→ Text segment
_ _ _ _ _

2 Previous Information Market Implementations

We comment here, under the InfoMarket perspective: the Newsgroups, the Harvest System, Netscape's approach with one product and Yahoo's service.

2.1 Newsgroups

Newsgroups is the information system precursor of the InfoMarket concept. Its information space is organized in a hierarchy of topics and is replicated to improve users access. Newsgroups users (Providers, Consumers) have the initiative to access (normally the nearest) News server, select the groups of interest (i.e. focus the InfoMarket Niches of interest), and then consume or provide information. As the Newsgroups database increased so much, users started to use Facilitators services.

A known example of Facilitator that provides InfoCons services in the Newsgroups is the Stanford Information Filtering Tool (SIFT) [8]. SIFT allows newsgroups users to subscribe profiles that specify their information of interest. The subscriptions are stored in a database and as the SIFT server receives new information from Newsgroups servers, the SIFT filtering engine processes the new information against the subscriptions database, and then SIFT sends to users the information that matched their profiles.

A problematic issue in the Newsgroups is the lack of automatic services to control the information posting when a user (intentionally or not) posts an information whose content does not match to the group(s) topic (i.e. does not belong to the group semantic domain). The misplaced information in a group creates inconsistencies in its information space, and these inconsistencies are propagated to the Meta-Information generated (e.g. index structures) by Facilitators that are providing InfoCons services in this group.

2.2 Harvest System

The Harvest System is a Facilitator that coordinates its subsystems efforts in order to provide InfoCons services. The Gatherer [9] subsystem collects and summarizes Providers Information. (Providers can cooperate by running the Gatherer locally, which improves efficiency.) The Gatherer exports the summarized information to one or more Brokers [10] subsystems. The Broker stores and controls the summarized information and provides a query interface to Consumers (including others Brokers). The Index/Search [11] subsystem indexes the Broker summarized information and executes searching operations. The Broker has a general Indexer Interface that can accommodate a variety of indexers (e.g. WAIS [12], Nebula [13], Verity [14], GRASS [15]). Brokers can construct views over the space of summarized information by submitting queries to others Brokers.

_ _ _ _ _

→ What you need to do
(1) Which indexers does the text on earlier information market implementations give as examples that the Broker's Indexer Interface can accommodate?
(2) Carry the text on earlier information market implementations forward from its final sentence.

→ Provided data
_ _ _ _ _

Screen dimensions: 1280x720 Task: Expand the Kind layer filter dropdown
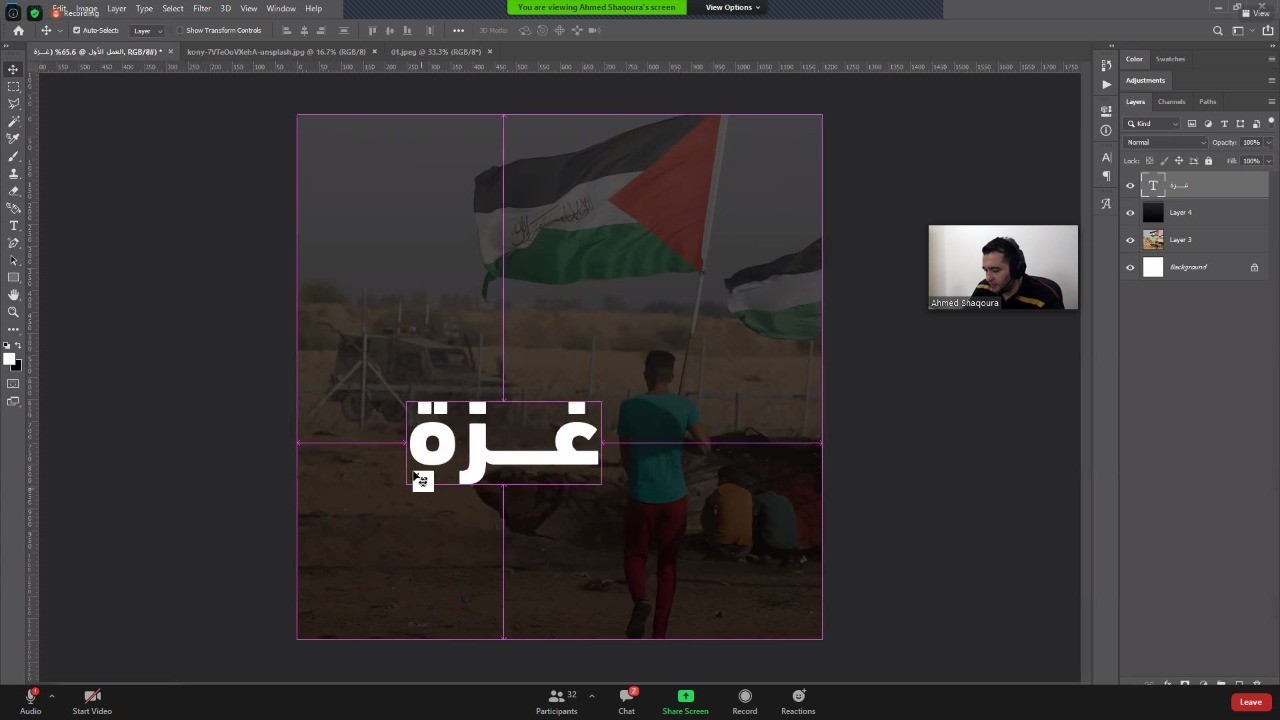tap(1153, 124)
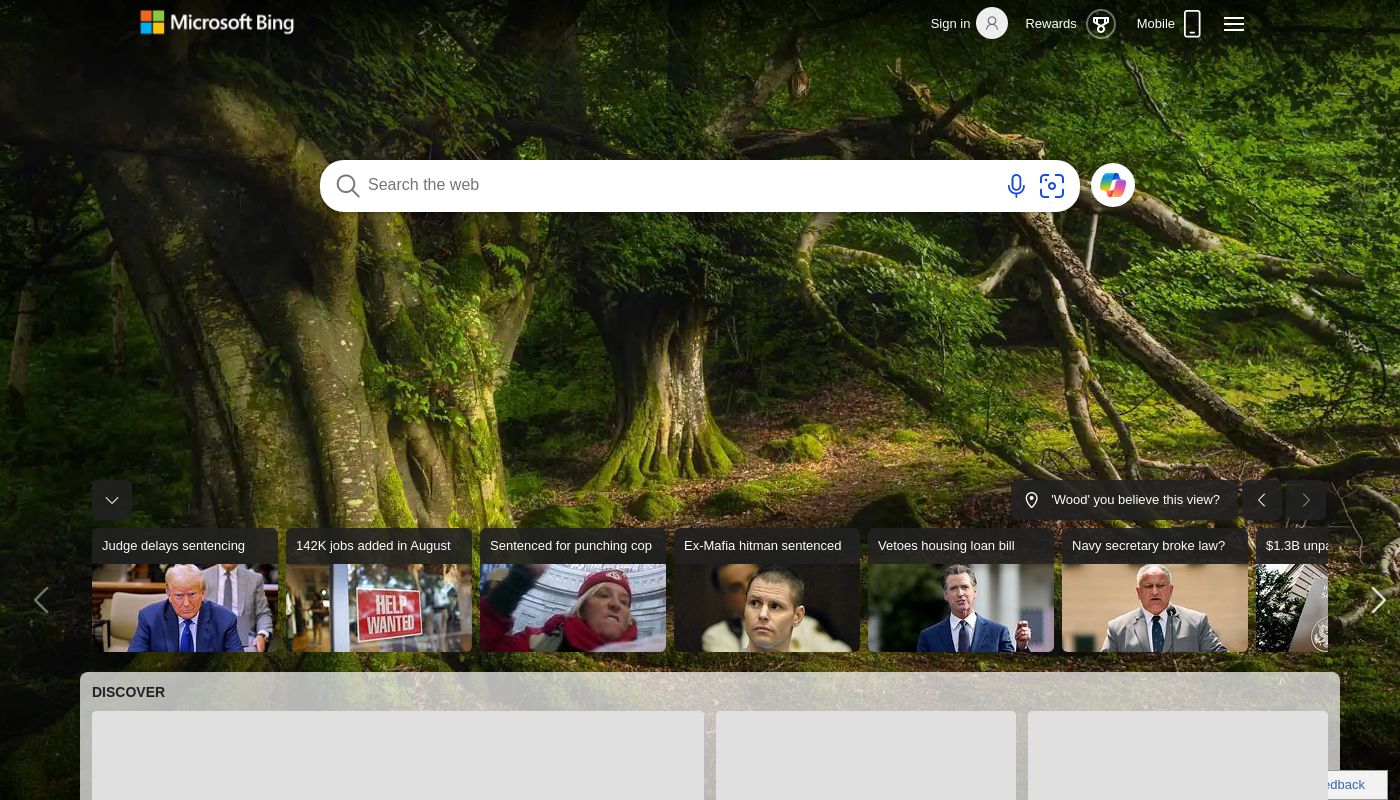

_ _ _ _ _

→ Task-by-task results
(1) WAIS, Nebula, Verity, GRASS

(2)
This allows the construction of a hierarchy of topic specific Brokers (implementing the InfoMarket concept) like the Newsgroups hierarchy, except that here the summarized information space is more consistent because it is constructed with search queries that operate on the summarized information content. In the hierarchy of topics specific Brokers, Providers and Consumers can select the topic specific Brokers of their interest in order to respectively send supply information (the summaries) and demand information (the queries).

The Harvest also has the Replicator [16] subsystem, which creates and manages Brokers replicas, minimizing the load on most accessed Brokers. The Replicator measures the available bandwidth in the Replicas group and then computes a logical topology over which to send updates. This offloads logical topology decisions from the Replicator administrators, while Newsgroups administrators have to hand-configure their logical topology of updates. Finally, there is the Object Cache [17] subsystem that caches the information that Consumers most access in the Providers. The Harvest System is discussed with more detail in section 4, where improvements are proposed to specify the SAIC.

2.3 Netscape's Approach

During a study of some Facilitators [18], we have found some similarities between Yahoo and Harvest services:

  1. They give support to Providers to give their information content. Yahoo allows Providers to input their information into Yahoo's hierarchy of searchable topics, via a WWW forms interface. Harvest allows Providers to export their information summaries by subscribing to a Gatherer subsystem (which may run local or remotely);

  2. They both have replication to diminish overload on most accessed servers;

  3. They have similar but symmetrical InfoCons perspectives: Perspective Consumer-Provider (PC-P) and Perspective Provider-Consumer (PP-C), (see Fig.1).

    The PC-P views the InfoMarket from Consumers to Providers, where the Consumers look for the Providers supply information. Yahoo uses the PC-P by allowing Consumers to browse its hierarchy of searchable topics, from more-general topics to more-specific topics, until Consumers reach the exact topic where they submit search queries.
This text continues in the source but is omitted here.